Annemin memesini emdim, yüzüne baktım, gözünün ta içine, senelerce koca bir bebektim. Evde hep anlatırlardı, utanırdım. Çok meme emen nasıl erkek olur. Sonra okula gittim. Üniversitede bir arkadaşım vardı, Güzel. Devrimcilik oynardık. Anasının memesini okul çıkışı gidip dişlermiş. Yalancıktan. Ortaokul’da düşünün. Oh, rahatladım.

Amman mollalar duymasın: Bizim oralarda kadınlar kızları, ez çizike to borine diye severdiler. Bu, sana ölem’in kadıncasıydı. Kızlar utanır, kıpkırmızı yüzleriyle somyanın altına kaçıverir, biz onlardan utanır, dışarıya kaçardık. Meme doğurganlığın, çocuk büyütmenin, neslini devam ettirmenin simgesiydi. Öylesine masum.

Sonra birden büyüdüm. Kadınlar oldu, memelerini dişledim. Ana sevgisi miydi, memeye özlem mi, şehvet mi, bilmem. Akan bir ırmak gibiydi gencecik bedenler, yanıbaşımda, yeniden doğmak gibiydi sevgilimin memesi. Kadının memesi, memedeki abu hayat, doğurganlık, devamı beklenen yepyeni nesiller değilmiş yalnız.
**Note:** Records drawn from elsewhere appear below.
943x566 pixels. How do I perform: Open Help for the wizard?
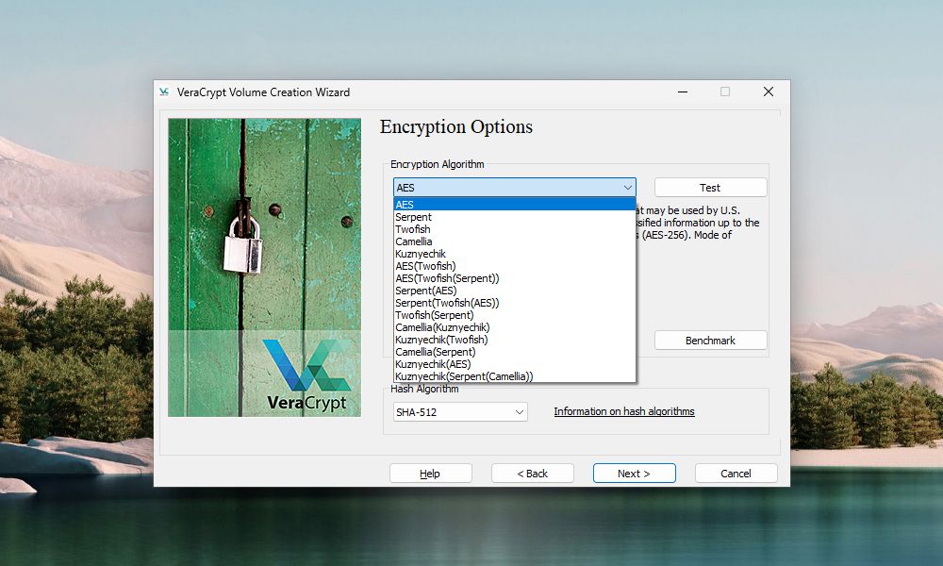coord(430,473)
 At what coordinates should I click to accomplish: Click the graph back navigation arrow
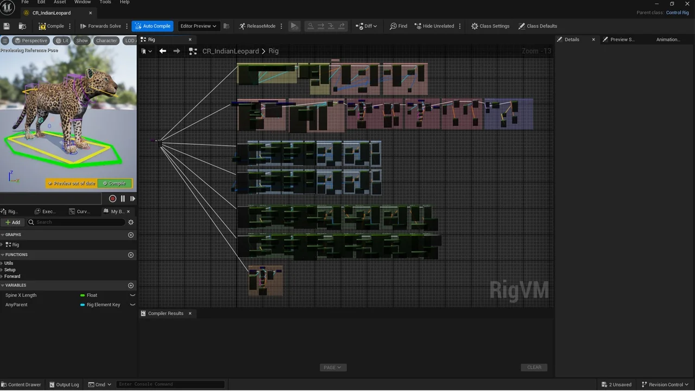click(162, 51)
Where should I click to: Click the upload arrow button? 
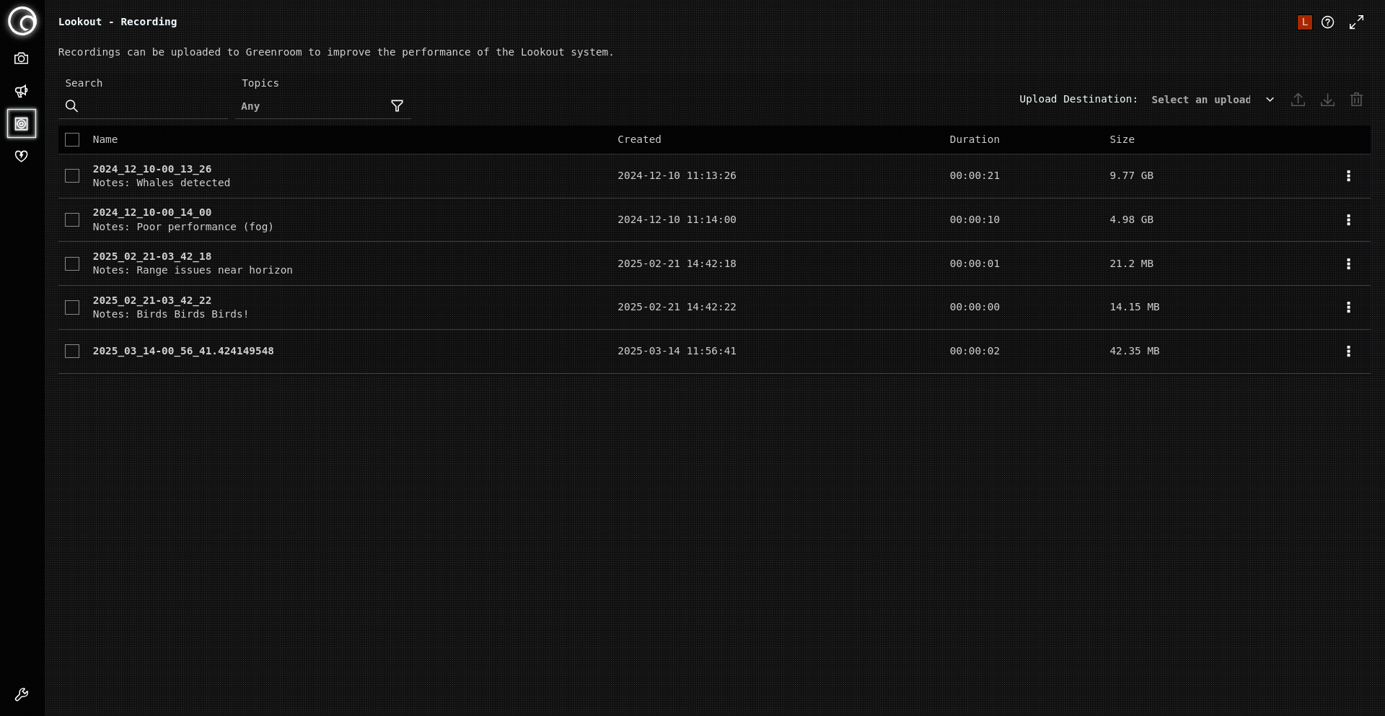pos(1298,100)
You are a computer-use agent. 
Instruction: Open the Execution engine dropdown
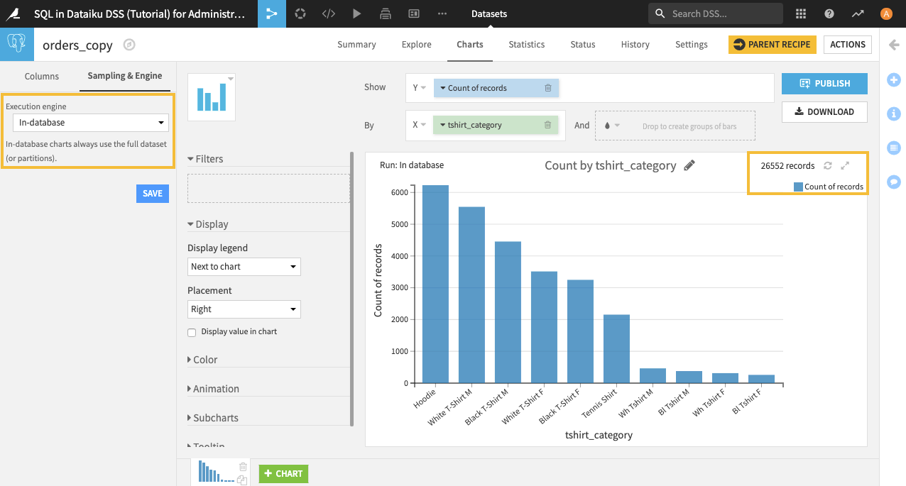[x=91, y=123]
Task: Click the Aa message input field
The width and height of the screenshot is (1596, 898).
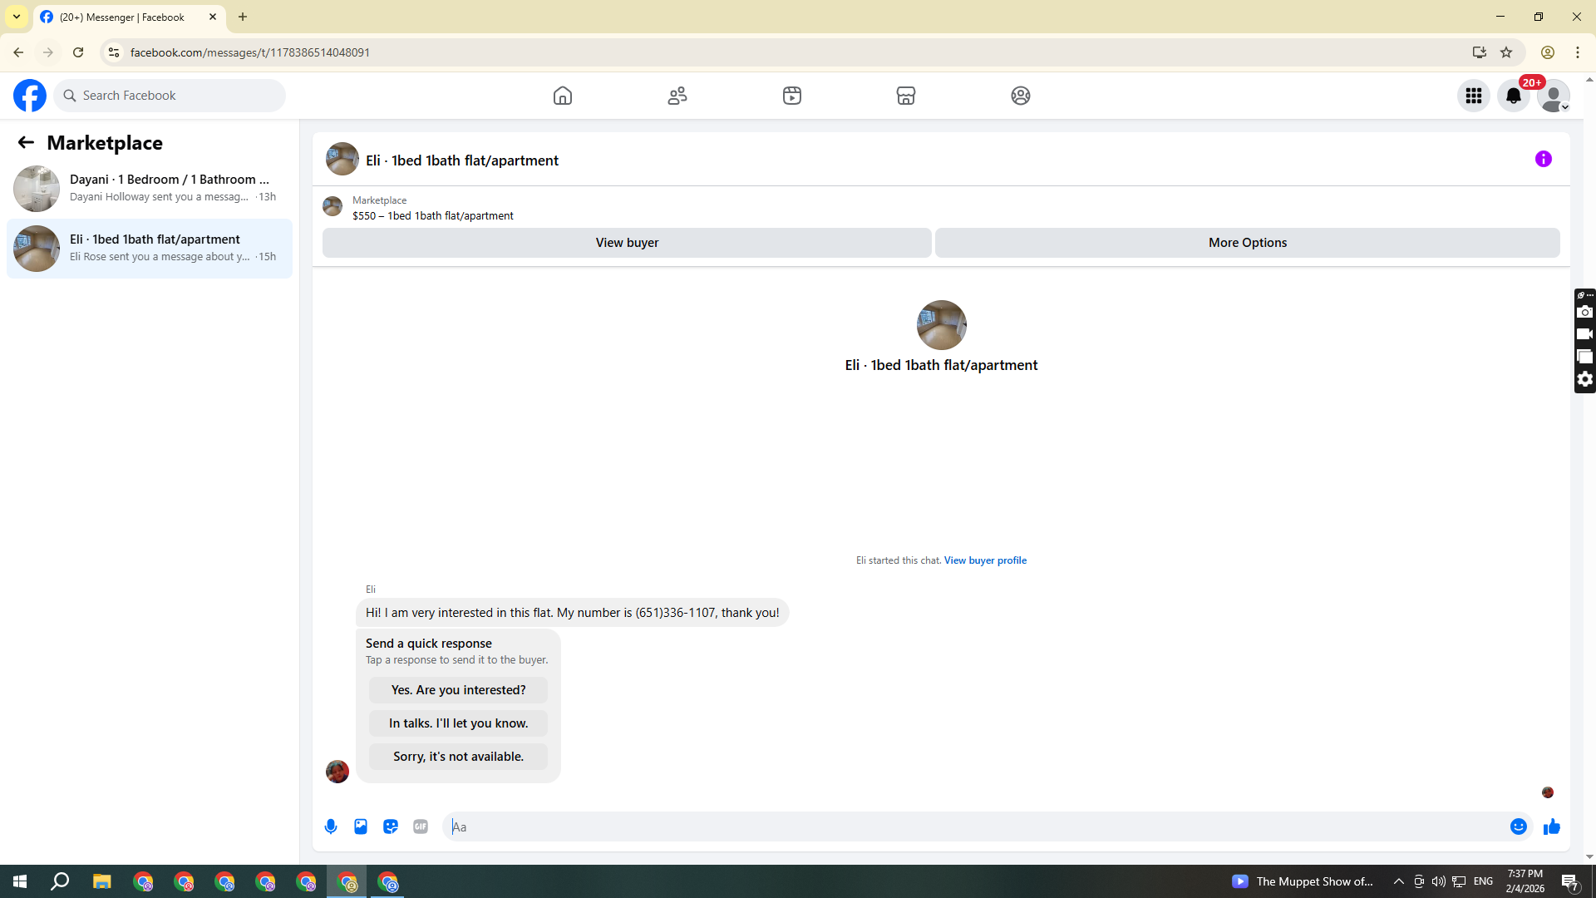Action: pos(973,826)
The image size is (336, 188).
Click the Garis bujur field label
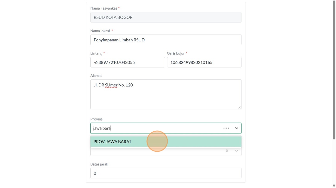point(176,53)
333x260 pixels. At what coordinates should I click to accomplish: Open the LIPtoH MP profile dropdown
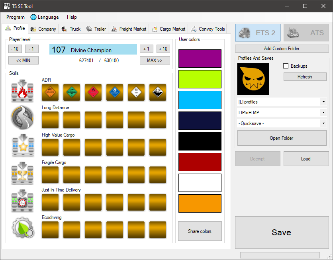[x=282, y=113]
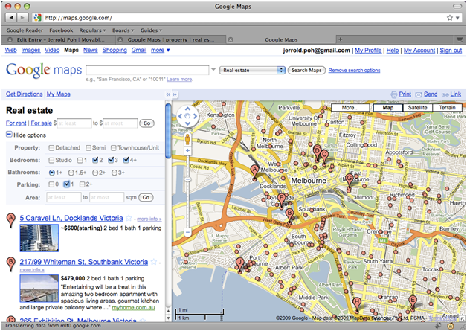Select the 2+ bathrooms radio button
This screenshot has height=331, width=467.
[94, 172]
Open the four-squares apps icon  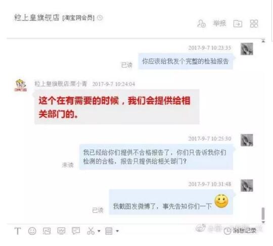(254, 23)
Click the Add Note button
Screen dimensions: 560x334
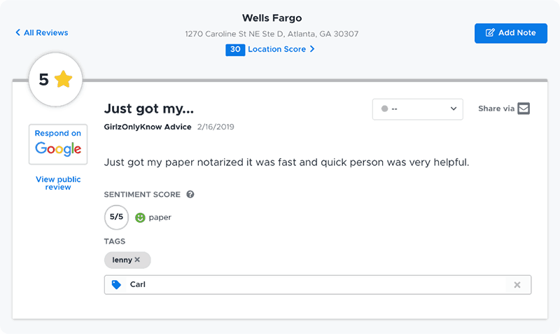click(x=511, y=33)
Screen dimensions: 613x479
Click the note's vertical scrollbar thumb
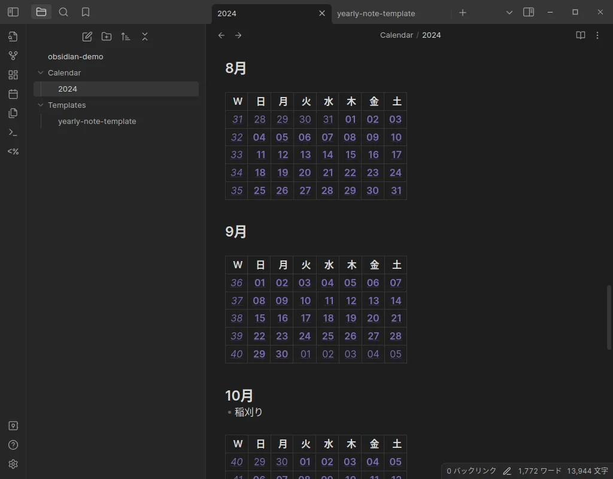pyautogui.click(x=609, y=316)
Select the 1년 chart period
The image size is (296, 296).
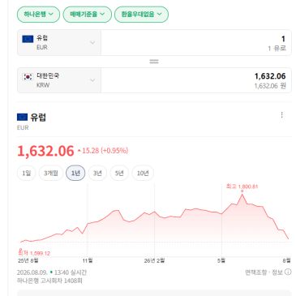pos(75,173)
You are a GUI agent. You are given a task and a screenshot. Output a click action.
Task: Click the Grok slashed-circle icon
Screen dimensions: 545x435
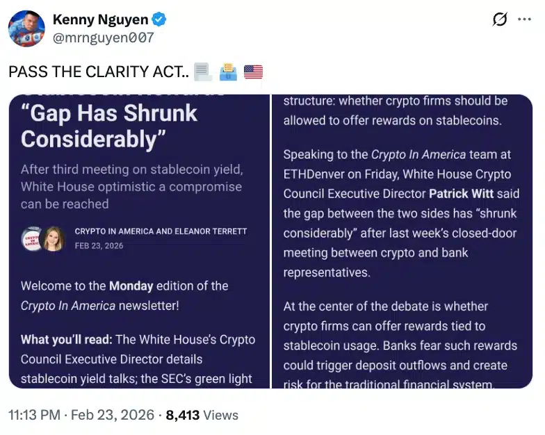pyautogui.click(x=500, y=19)
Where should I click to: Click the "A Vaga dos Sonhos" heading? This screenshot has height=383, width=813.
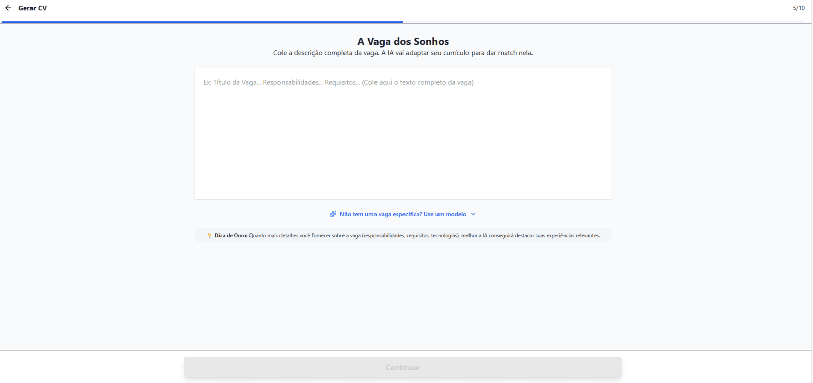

Hapishaneye düştüm, bir kadın koğuşu vardı. Kapkara örüklü saçlarıyla gencecik kadınlar nasıl slogan atardı, mahkemede nasıl mağrur dururlardı. Pis erkekler sürüsünün içinde yapayalnız. Ring aracında nasıl güzel, çürümüş duvarların içinde bir gül bahçesi. Barikatta en önde, grevde, yürüyüşte, Gezi’de. Onları hep şaşırarak izledim. Aaa, dediğim sayısız.

Dağların ardındaki masala baktım, hep kadın vardı. Alişer diye bir namlı adam varmış, çifte fişekli. Yanında bir kadın, Zarife. Hawal dermiş Alişer’e. Bu ikili gezmişler dağ, tepe, vadi, kaçmışlar Koçgiri Ovacık, Zara Pulur. Çocukları hiç olmamış. Alişer kılam okumuş, Zarife tüfek atmış. Kılamın sesi, tüfengin sesiyle oynaşırmış. Vurulurlarken bile yan yanalarmış, yüksek bir mağaranın ortasında, iki kan gölü içinde.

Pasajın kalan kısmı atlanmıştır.